I’ve seen others report this error, which may have been caused by migrating from Core to Scale. I haven’t done this, as I’ve always run Scale, but I did have to restore Scale from backup in March 2025 because my boot drive failed at this time.
I then noticed this Critical error in the web UI notifications: SMB shares have path-related configuration issues that may impact service stability. I haven’t changed SMB settings in quite some time.
Possible causes I was considering:
- Restoring TrueNAS from backup, and not having unlocked this dataset since then
- There was a pending update for v25.04.2.4, which fixes some SMB issues
- There are pending ZFS upgrades for all of my pools, although this appears to only be related to Fast Deduplication
Stopping and restarting the SMB service appeared to fix this problem, as I was able to unlock the dataset in question, the ACLs were restored to their original state, and I could see and open its files.

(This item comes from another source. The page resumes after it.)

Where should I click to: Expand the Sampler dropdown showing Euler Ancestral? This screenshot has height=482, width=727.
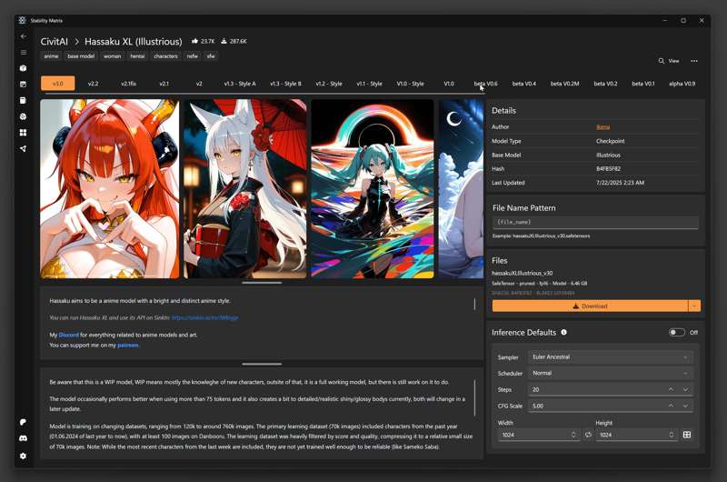pyautogui.click(x=609, y=357)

2. I then updated TrueNAS to v25.04.2.4
When I rebooted, the above issue with the archive dataset is gone, but I see two new issues:
Critical: Pool <pool> state is ONLINE: One or more devices has experienced an error resulting in data corruption. Applications may be affected.- I have a dataset that’s only used by the Syncthing app. After the first reboot from updating to v25.04.2.4, this was fine. On subsequent reboots, I now have to use the Force option to unlock this dataset, no clue why.
I rebooted a couple of more times and ran a scrub on the pool in question, which reports 0 errors.

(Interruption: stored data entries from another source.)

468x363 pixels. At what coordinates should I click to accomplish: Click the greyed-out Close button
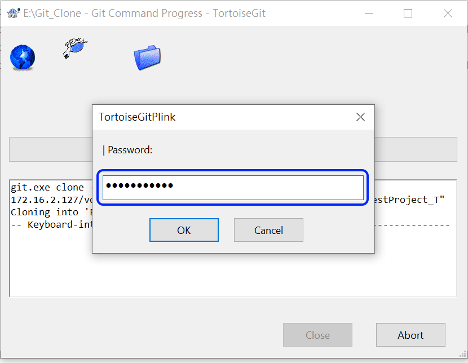tap(317, 335)
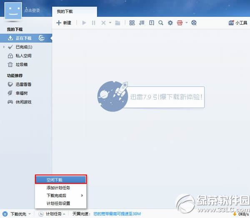Image resolution: width=250 pixels, height=218 pixels.
Task: Open settings gear icon
Action: 170,23
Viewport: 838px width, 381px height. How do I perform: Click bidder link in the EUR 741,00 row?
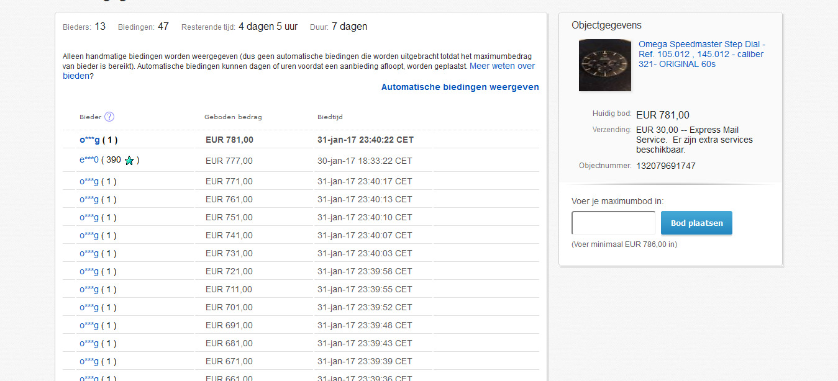pyautogui.click(x=89, y=235)
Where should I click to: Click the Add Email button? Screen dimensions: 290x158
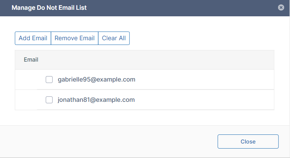click(x=33, y=38)
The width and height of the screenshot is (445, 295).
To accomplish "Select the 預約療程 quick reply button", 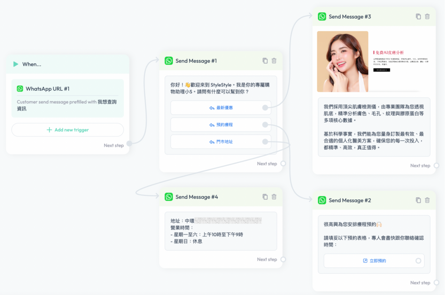I will pos(221,125).
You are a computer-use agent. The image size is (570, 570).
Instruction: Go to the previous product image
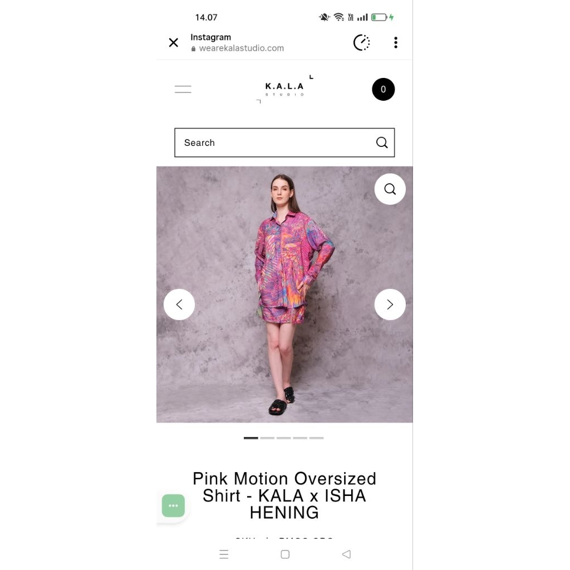click(x=179, y=304)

When I run sudo zpool status in CLI, it shows:
state: One or more devices has experienced an error resulting in data corruption. Applications may be affected.errors: 1 data errors, use '-v' for a list
When I run sudo zpool status -xv and provide admin password, it shows the same thing except: errors: List of errors unavailable: permission denied (WHY?)
Then I ran a Long SMART test on each HDD (spinning) in the pool in question, via the web UI, which presented another issue: The web UI isn’t showing me that the tests are running. Was this always the case? I can only see that these are running via CLI. These are still running now, and I’ll report back with findings, but I have a suspicion they will show no errors.
Not looking for an exact diagnosis at this time, acknowledging more info will be needed, but can anyone first help me get TrueNAS to show me the 1 data errors it’s referring to in the CLI, but won’t show me when I enter my admin password?
Is there any way to get TrueNAS to forget/re-evaulate what it believes is corrupted? I see specific data errors listed in other users’ output, but not mine, which makes me wonder whether there is is actually an issue here.
I see no evidence of corruption, nor any issues with apps, VMs, replication, or Rsync backups.